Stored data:
———
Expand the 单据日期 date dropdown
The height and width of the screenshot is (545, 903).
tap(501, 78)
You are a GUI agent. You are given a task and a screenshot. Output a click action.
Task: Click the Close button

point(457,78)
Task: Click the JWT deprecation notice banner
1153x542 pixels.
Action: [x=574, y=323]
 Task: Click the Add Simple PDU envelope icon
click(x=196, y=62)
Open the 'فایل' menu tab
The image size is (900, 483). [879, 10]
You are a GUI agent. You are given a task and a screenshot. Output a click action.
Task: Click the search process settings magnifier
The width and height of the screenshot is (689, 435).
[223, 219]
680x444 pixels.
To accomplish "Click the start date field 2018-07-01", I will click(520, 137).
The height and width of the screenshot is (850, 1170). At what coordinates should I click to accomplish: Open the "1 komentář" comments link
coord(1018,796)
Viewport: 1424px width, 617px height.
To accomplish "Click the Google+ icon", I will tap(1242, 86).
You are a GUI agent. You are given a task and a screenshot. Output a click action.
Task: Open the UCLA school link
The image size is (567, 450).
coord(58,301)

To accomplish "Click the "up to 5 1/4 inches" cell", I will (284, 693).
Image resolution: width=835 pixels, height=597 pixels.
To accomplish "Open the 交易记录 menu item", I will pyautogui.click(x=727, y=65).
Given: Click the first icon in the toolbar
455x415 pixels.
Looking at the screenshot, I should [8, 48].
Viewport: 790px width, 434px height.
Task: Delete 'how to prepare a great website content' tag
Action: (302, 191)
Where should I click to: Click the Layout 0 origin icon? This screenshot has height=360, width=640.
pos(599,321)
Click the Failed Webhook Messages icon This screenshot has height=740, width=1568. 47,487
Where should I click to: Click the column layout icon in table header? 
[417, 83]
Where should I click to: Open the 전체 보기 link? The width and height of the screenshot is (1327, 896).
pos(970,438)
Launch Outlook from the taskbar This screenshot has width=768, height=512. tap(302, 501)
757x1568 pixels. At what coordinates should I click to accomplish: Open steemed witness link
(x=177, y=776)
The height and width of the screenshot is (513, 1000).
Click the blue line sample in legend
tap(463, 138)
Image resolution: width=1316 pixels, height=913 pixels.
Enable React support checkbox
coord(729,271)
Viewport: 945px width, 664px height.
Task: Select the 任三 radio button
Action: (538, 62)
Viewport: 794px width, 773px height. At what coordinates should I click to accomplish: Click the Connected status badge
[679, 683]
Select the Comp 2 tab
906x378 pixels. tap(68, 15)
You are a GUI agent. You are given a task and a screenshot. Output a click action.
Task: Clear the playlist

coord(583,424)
———
Print each entry above exactly as given.

Reply to the exercise:
Expand the 单据日期 date dropdown
The height and width of the screenshot is (545, 903).
tap(501, 78)
You are a GUI agent. You are given a task and a screenshot. Output a click action.
Task: Click the Close button

point(457,78)
Task: Click the JWT deprecation notice banner
1153x542 pixels.
Action: [x=574, y=323]
 Task: Click the Add Simple PDU envelope icon
click(x=196, y=62)
Open the 'فایل' menu tab
The image size is (900, 483). [879, 10]
You are a GUI agent. You are given a task and a screenshot. Output a click action.
Task: Click the search process settings magnifier
The width and height of the screenshot is (689, 435).
[223, 219]
680x444 pixels.
To accomplish "Click the start date field 2018-07-01", I will click(520, 137).
The height and width of the screenshot is (850, 1170). At what coordinates should I click to accomplish: Open the "1 komentář" comments link
coord(1018,796)
Viewport: 1424px width, 617px height.
To accomplish "Click the Google+ icon", I will tap(1242, 86).
You are a GUI agent. You are given a task and a screenshot. Output a click action.
Task: Open the UCLA school link
The image size is (567, 450).
coord(58,301)

To accomplish "Click the "up to 5 1/4 inches" cell", I will (284, 693).
Image resolution: width=835 pixels, height=597 pixels.
To accomplish "Open the 交易记录 menu item", I will pyautogui.click(x=727, y=65).
Given: Click the first icon in the toolbar
455x415 pixels.
Looking at the screenshot, I should [8, 48].
Viewport: 790px width, 434px height.
Task: Delete 'how to prepare a great website content' tag
Action: (302, 191)
Where should I click to: Click the Layout 0 origin icon? This screenshot has height=360, width=640.
pos(599,321)
Click the Failed Webhook Messages icon This screenshot has height=740, width=1568. 47,487
Where should I click to: Click the column layout icon in table header? 
[417, 83]
Where should I click to: Open the 전체 보기 link? The width and height of the screenshot is (1327, 896).
pos(970,438)
Launch Outlook from the taskbar This screenshot has width=768, height=512. tap(302, 501)
757x1568 pixels. At what coordinates should I click to accomplish: Open steemed witness link
(x=177, y=776)
The height and width of the screenshot is (513, 1000).
Click the blue line sample in legend
tap(463, 138)
Image resolution: width=1316 pixels, height=913 pixels.
Enable React support checkbox
coord(729,271)
Viewport: 945px width, 664px height.
Task: Select the 任三 radio button
Action: (538, 62)
Viewport: 794px width, 773px height. At what coordinates should I click to accomplish: Click the Connected status badge
[679, 683]
Select the Comp 2 tab
906x378 pixels. tap(68, 15)
You are a GUI agent. You are given a task and a screenshot. Output a click action.
Task: Clear the playlist

coord(583,424)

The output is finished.